L'expérience est le nom que chacun donne à ses erreurs
: La Ccib accompagne les réformes agraires
Le souci du gouvernement de faire du Bénin une puissance agricole à l’horizon 2015 est, de plus en plus, partagé par les acteurs du secteur privé. La Ccib présidée par Ataou Soufiano a décidé de jouer sa partition dans ce nouveau combat de développement en procédant, hier mardi, à la restitution de son plan stratégique de développement des filières. C’était en présence des autorités à divers niveaux, des opérateurs économiques et des partenaires techniques et financiers du secteur agricole béninois.
Par : Serge-David ZOUEME
Les réformes agraires n’isolent aucun des secteurs de développement économique.

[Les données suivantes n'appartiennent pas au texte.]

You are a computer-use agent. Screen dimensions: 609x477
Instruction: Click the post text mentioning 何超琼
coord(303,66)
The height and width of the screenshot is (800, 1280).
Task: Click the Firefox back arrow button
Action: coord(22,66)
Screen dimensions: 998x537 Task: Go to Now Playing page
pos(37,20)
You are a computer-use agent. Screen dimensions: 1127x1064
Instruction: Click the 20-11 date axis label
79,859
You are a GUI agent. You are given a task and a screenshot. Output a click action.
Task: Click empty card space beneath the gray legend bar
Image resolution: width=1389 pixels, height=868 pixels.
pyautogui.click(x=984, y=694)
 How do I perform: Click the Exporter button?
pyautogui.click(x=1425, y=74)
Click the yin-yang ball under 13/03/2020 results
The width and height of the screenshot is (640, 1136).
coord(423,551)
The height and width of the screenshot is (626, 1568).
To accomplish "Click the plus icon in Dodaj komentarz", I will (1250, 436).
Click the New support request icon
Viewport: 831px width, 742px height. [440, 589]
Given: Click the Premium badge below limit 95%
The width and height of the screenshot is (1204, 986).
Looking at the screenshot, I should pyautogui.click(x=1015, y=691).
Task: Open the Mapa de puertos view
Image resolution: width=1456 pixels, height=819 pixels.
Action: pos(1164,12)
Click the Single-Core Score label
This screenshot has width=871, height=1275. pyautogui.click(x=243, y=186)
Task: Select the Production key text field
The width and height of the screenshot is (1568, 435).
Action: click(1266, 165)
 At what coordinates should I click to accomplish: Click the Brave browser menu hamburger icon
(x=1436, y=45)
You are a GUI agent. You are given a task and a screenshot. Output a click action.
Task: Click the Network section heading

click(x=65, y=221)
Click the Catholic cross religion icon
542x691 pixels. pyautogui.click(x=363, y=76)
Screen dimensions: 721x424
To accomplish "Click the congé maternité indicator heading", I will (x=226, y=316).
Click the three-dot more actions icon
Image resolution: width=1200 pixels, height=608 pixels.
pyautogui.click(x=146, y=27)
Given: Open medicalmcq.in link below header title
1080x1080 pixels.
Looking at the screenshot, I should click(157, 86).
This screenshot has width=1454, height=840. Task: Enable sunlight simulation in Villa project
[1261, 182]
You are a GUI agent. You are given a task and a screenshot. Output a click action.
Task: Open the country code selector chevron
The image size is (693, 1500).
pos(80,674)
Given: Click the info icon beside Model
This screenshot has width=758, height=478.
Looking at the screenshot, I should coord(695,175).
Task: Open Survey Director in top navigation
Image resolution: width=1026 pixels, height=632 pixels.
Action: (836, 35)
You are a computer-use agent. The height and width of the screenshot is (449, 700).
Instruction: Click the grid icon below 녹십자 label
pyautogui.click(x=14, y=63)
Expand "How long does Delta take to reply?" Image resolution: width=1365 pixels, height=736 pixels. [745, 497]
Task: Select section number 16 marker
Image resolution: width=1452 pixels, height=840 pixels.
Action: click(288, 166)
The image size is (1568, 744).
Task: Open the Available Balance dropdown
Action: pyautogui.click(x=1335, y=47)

La Chambre de commerce et d’industrie du Bénin veut davantage jouer sa partition aux côtés du pouvoir central en suscitant une plus forte implication des promoteurs et opérateurs économiques béninois et étrangers, principaux producteurs de richesses, dans la nouvelle dynamique de promotion des filières. Elle vient d’initier son plan stratégique de développement des filières dont la restitution a été faite, hier, en présence des différents acteurs de développement. Ce plan stratégique dont dispose désormais le secteur privé béninois apparaît comme un véritable document opérationnel d’actions en matière de développement des filières. Il servira de guide pour les multiples actions à mener dans ce sens. Pour la première vice-présidente de la Ccib, madame Akinocho, l’ambition qui sous-tend l’élaboration de ce plan est de positionner à terme l’institution consulaire comme une structure motrice d’impulsion des investissements privés pour le développement des filières. Trois (3) axes majeurs y sont définis. Il s’agit de l’amélioration de l’environnement du secteur privé relatif au développement des filières, le renforcement de la compétitivité des entreprises engagées dans la démarche filière et la mise en place d’un dispositif permettant de susciter les investissements privés pour le développement des filières. Des axes qui, à en croire la première-vice présidente, ont été retenus au regard du diagnostic établi qui a relevé plusieurs problèmes limitant considérablement l’implication des acteurs privés dans le développement des filières. Elle a, par ailleurs, rassuré les participants qu’il sera procédé à l’élaboration de la fiche technique par activité identifiée. Elle précisera, entre autres, le contexte et la justification de l’activité, les différents partenaires à impliquer, les principales actions à mener, les objectifs et résultats attendus, les moyens de mise en œuvre et le coût détaillé par action. Autant d’éléments et de précisions qui permettront de mieux renseigner les opérateurs économiques sur les défis à relever.